Actuator Characterization Rig

Rig Description

In response to the NASA goal of developing lower emission engines, the Combustion group focused on the development of leaner-burning combustors. Unfortunately, instabilities were observed with these designs that were determined to be, in part, due to the in-phase coupling of the pressure waves generated by the actual combustion process with the geometrically-inherent standing acoustic waves of the combustor. Initially these instabilities were dealt with in a passive fashion with some success.

To augment the passive solution to the problem, the concept of Active Combustion Control was proposed. Its approach was to attempt active control of the instability through the modulation of the supplied fuel. It was thought that by controlled modulation of the supplied fuel it would be possible to influence the phasing of the generated combustion process pressure waves to sufficiently cause an attenuation of the instability.

Critical to the control premise of Active Combustion Control is the existence of an actuator that can effect the fuel modulation. The instability was observed to occur throughout a bandwidth of 1000 Hz. Actuators capable of this bandwidth with flat frequency response are currently not commonly available off-the-shelf commodities. Therefore, it becomes necessary to solicit specifications for such a device and invite potential actuator designers to supply a design that meets the specs. The follow-on to this process is to subject the candidate design to a battery of tests to determine its suitability for Active Combustion Control.

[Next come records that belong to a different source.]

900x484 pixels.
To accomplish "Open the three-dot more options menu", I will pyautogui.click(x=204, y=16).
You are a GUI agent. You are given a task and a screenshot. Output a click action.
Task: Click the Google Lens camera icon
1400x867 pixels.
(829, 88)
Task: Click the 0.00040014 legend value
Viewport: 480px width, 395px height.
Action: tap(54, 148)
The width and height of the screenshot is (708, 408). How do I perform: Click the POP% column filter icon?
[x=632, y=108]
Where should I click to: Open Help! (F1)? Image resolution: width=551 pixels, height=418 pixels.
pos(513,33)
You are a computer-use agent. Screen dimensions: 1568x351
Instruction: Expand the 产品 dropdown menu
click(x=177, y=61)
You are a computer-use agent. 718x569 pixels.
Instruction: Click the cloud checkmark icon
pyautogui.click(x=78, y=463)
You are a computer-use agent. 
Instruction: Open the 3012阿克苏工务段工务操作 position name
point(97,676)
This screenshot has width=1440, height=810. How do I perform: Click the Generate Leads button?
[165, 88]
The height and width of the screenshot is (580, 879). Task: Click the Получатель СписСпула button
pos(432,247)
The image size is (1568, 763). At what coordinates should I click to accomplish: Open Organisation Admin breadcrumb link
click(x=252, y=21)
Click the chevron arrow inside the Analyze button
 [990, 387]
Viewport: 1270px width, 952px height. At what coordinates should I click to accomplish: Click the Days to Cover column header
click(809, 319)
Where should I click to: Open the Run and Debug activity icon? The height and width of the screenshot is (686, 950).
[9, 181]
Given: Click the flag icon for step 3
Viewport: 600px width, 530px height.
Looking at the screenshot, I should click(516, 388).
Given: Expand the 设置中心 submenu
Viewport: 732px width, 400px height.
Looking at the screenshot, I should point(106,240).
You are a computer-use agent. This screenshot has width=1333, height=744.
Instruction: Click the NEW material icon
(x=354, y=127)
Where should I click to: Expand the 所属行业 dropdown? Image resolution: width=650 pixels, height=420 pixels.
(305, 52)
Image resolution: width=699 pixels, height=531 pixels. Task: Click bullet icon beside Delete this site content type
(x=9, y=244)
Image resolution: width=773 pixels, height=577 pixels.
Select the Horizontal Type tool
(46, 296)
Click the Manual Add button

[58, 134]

Test cell CE7A in Building 5 of the NASA Glenn Research Center serves as the home for the Actuator Characterization Rig. The rig permits the assessment of a candidate actuator with respect to its ability to deliver an AC-commanded flow for a given set mean flow. It is able to assess the frequency response characteristics over a bandwidth of interest, and it can determine the amplitude (or authority) of that response. These assessments are made while subjecting the candidate actuator to “cold flow” combustion conditions (i.e., the candidate actuator discharges its output into a back-pressured gaseous environment comparable to what would be seen in a combustor with no flame).

The rig is compromised of two racks. The first rack contains the elements that permit the physical testing of the candidate actuator. The second rack houses the system modeling and data acquisition elements of the experimental setup. For safety permit reasons, the rig is run with city water as the working fluid as opposed to fuel. It is delivered to the rig at approximately 40 psig and is boosted to a maximum working pressure of 600 psig. The fluid is not recirculated.

The major components of the first rack include a positive displacement piston pump (2000 psi max @ 2 gpm), a collection of flow conditioning devices, the candidate actuator, and a device referred to as the Simulated Combustor. The Simulated Combustor is a pressure vessel designed to provide the cold-flow combustion exit conditions for the candidate actuator. The top end cap of the vessel is designed with an interchangeable precision orifice that is meant to simulate a fuel injector of a given flow number. So in addition to providing the candidate actuator with simulated back-pressured exit conditions, it provides simulated injection conditions as well. A compressed air cylinder (separate from the 2 racks) provides the pressurized exit conditions in the Simulated Combustor.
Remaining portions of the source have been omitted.